Sweet treats are also out. No matter how much your dog gives you puppy-dog eyes when you’re tucking into your selection box. Even a small amount of chocolate can be poisonous to dogs. This also goes for Christmas pudding because currants, raisins, and sultanas are really toxic to dogs.

Festive-themed dog treats

It’s clear there are a lot of risks when it comes to sharing your Christmas dinner with your dog. The good news is that you can get festive-themed food specifically designed for your dog.

Pet food companies are widening their range of meals and treats on offer so you can give them dog-friendly foods with a festive twist. Dog advent calendars are a great way to give your pooch a small, festive treat each day. They also ensure your dogs aren’t being overfed, which is a risk at Christmas.

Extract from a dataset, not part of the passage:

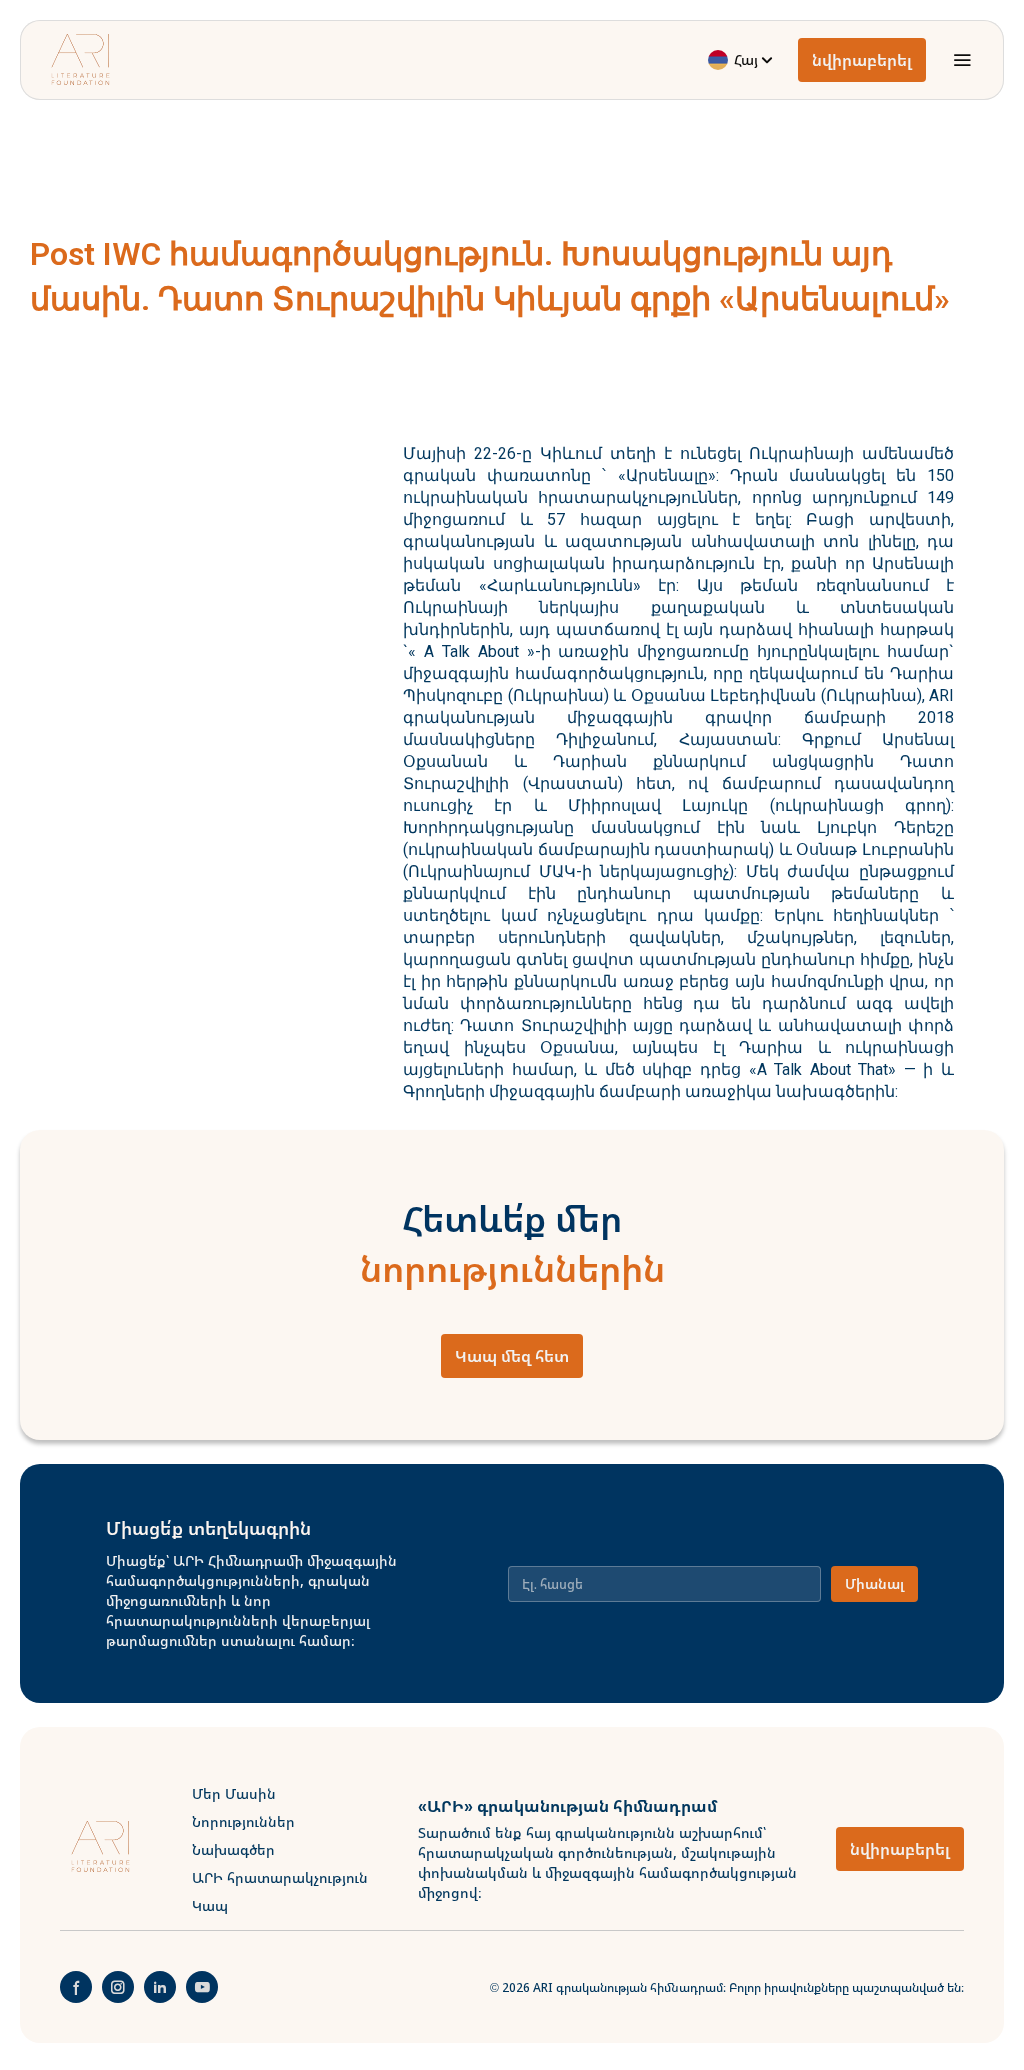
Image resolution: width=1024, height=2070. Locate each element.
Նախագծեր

Christmas-themed treats are also becoming more common, giving your dog the chance to indulge in festive foods that are perfectly tailored to them. You can even get Christmas dinner-themed meals for your dog – perfect for them to indulge in while you’re tucking into your festive feast!

Canine Christmas without the side-effects

We share our Christmas dinners with our dogs because we love them and we want to involve them in our favourite festive traditions. But knowing what you can and can’t give them is important for their health.

Ciara Clarke, Veterinary Surgeon at Butternut Box, a provider of high-quality, freshly prepared dog food, commented: “At Butternut Box, we believe dogs deserve better, and that means a better Christmas dinner, not just scraps.

“You can adapt dog food so that your dog’s Christmas dinner is as special as yours. Adding cranberries and parsnips to our turkey recipe will allow your dog to enjoy a festive treat that you know is healthy for them.

“If your dog does pinch something they shouldn’t from the dinner table, we recommend feeding them a bland diet with plenty of fresh water. Speak to your vet if they’ve eaten anything poisonous like chocolate or raisins.”

Some parts of our Christmas dinner are not only unhealthy for our dogs but can be dangerous. While you can give them small portions of the dog-friendly elements, make sure to consider treats or sensitive stomach dog food created exclusively for your four-legged friends this Christmas.